Aim of the exercise:
If a line in the entries contains the word "computer", list it.

=-=-=

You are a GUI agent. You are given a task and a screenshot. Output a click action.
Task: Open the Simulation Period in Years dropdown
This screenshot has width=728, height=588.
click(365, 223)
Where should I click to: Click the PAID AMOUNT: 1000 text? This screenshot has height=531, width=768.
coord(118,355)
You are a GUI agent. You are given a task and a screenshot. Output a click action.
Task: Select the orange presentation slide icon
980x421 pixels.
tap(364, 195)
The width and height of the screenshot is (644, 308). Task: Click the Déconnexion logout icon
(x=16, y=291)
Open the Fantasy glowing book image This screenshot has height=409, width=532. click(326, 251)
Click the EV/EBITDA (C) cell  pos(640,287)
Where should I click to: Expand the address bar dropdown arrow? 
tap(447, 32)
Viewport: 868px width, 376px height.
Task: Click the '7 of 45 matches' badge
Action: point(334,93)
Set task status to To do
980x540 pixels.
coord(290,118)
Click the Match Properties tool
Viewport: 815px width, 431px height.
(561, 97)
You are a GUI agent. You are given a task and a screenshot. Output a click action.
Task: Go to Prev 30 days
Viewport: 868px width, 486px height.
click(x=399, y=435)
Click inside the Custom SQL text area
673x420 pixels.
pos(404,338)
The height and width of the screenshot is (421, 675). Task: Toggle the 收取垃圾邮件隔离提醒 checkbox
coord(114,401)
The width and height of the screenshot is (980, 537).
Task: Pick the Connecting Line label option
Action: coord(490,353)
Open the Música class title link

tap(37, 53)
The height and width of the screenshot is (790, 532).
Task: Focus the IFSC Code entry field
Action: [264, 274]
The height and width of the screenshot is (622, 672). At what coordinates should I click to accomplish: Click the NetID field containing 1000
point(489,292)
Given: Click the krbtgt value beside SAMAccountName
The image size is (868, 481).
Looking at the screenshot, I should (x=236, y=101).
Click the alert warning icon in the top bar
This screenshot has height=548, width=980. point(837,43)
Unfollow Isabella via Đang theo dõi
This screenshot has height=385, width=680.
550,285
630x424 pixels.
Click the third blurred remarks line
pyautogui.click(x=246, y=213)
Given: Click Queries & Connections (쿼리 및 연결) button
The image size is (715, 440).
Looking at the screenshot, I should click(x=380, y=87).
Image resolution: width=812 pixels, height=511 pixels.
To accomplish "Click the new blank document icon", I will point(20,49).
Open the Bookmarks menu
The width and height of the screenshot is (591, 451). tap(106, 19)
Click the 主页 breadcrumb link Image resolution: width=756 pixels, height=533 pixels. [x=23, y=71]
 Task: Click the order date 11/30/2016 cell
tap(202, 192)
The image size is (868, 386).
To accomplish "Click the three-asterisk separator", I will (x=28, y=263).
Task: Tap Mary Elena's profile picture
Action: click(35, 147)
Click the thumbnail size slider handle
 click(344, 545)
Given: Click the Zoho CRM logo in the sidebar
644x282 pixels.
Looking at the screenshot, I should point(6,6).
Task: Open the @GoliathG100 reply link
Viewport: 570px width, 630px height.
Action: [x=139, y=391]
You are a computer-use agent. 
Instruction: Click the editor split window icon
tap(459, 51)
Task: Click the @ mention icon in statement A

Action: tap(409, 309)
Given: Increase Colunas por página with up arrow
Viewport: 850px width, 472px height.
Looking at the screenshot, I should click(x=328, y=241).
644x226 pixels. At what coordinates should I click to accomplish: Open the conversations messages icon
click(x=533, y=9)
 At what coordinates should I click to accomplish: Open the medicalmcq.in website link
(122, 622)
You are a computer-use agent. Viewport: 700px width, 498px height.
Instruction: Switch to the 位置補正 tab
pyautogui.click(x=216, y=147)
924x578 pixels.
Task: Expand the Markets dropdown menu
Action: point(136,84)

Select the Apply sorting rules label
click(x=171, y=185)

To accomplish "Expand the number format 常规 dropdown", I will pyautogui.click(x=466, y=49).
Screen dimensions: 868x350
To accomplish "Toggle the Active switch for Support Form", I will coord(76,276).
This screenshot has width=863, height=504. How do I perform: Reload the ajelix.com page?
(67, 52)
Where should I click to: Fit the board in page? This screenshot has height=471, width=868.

=-=-=

Worked solution:
You are a computer-use agent. 
You are a computer-use agent. Viewport: 700px width, 498px height.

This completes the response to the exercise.